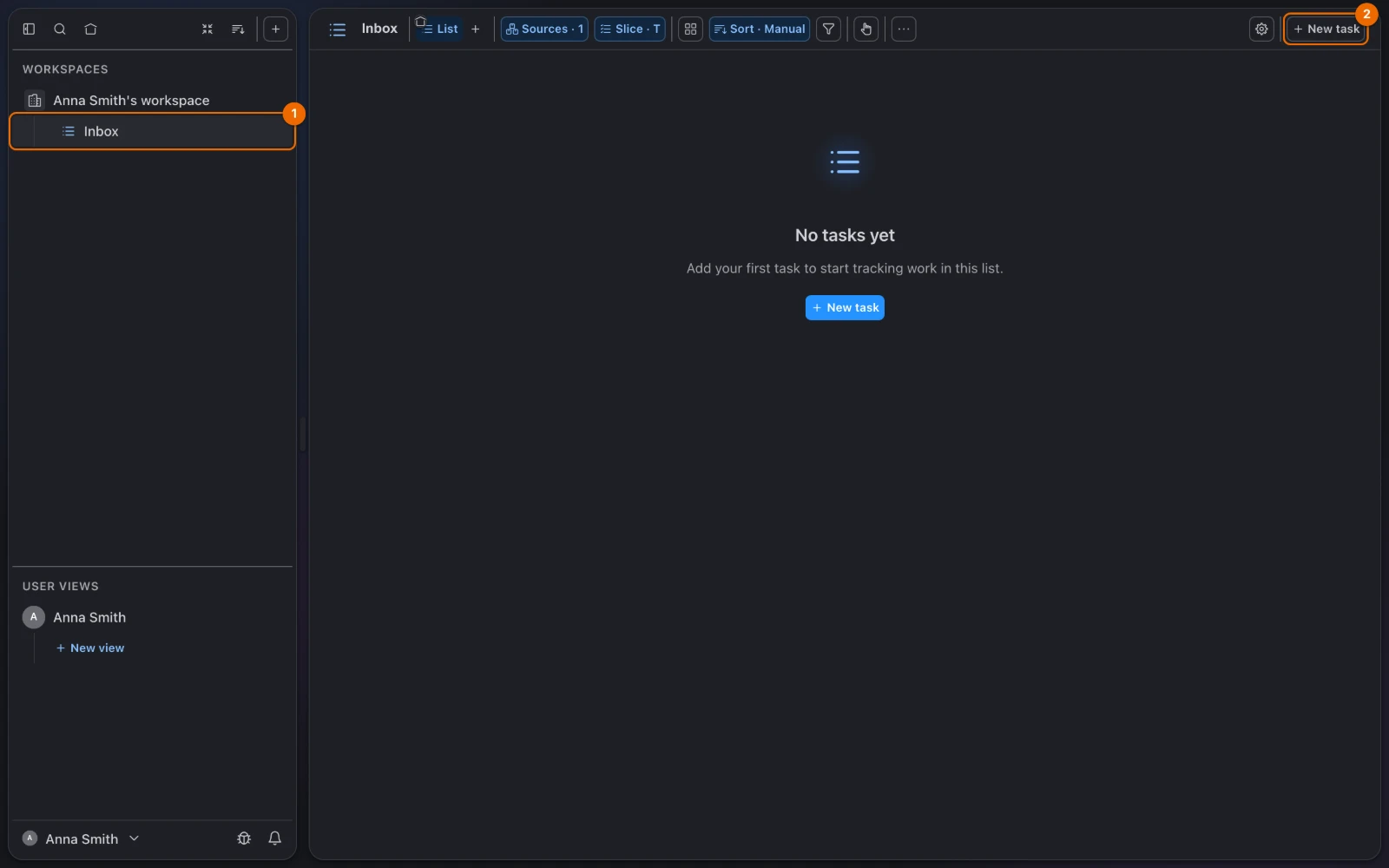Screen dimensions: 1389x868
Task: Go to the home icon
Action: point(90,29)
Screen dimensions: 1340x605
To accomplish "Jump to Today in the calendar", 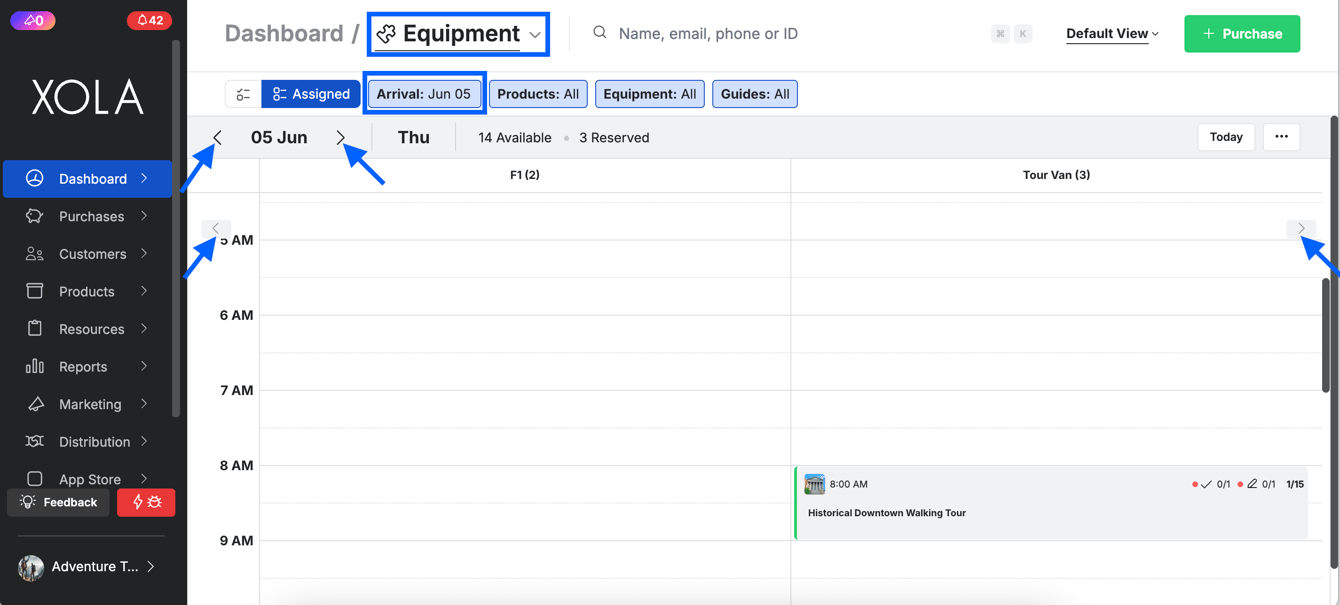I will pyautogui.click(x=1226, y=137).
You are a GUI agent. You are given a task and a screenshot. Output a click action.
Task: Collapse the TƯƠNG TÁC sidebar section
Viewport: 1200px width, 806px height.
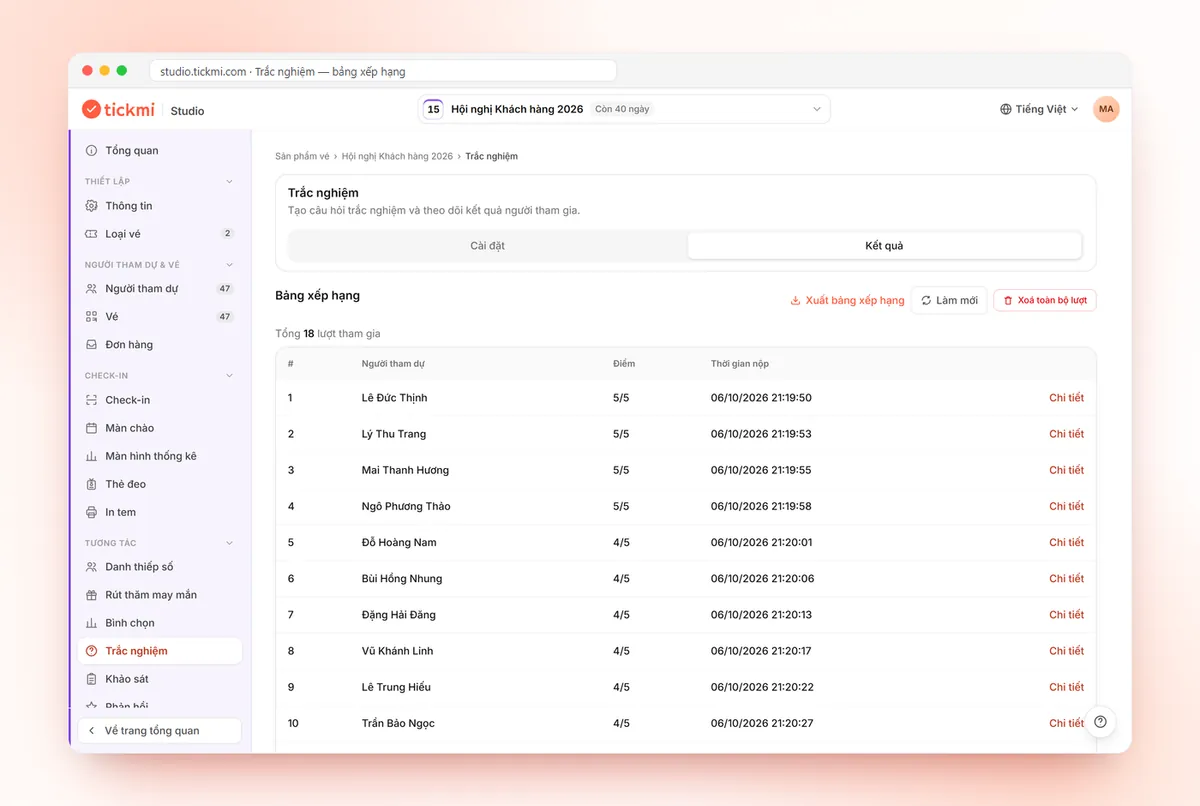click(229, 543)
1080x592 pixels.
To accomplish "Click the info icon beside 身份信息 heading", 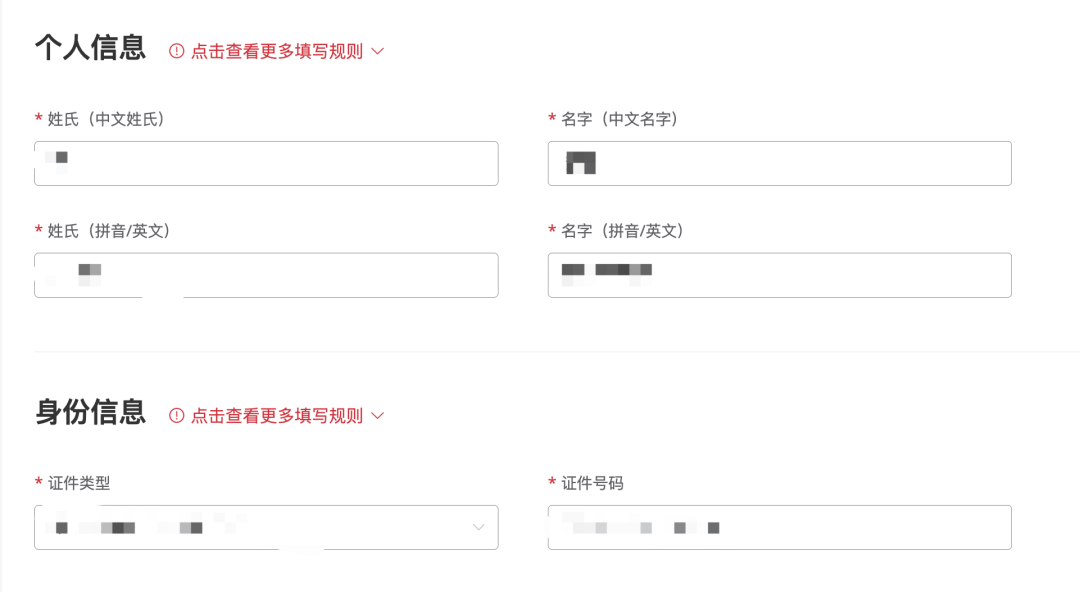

Work to do - Render every line from the one containing "You are a GUI" through the last of the rows as a JSON list of strings, one string per line with blank lines skipped. Leave the pictures out.

Written reply -
[
  "You are a GUI agent. You are given a task and a screenshot. Output a click action.",
  "Task: Collapse the TƯƠNG TÁC sidebar section",
  "Viewport: 1200px width, 806px height.",
  "click(229, 543)",
  "1080x592 pixels.",
  "To accomplish \"Click the info icon beside 身份信息 heading\", "
]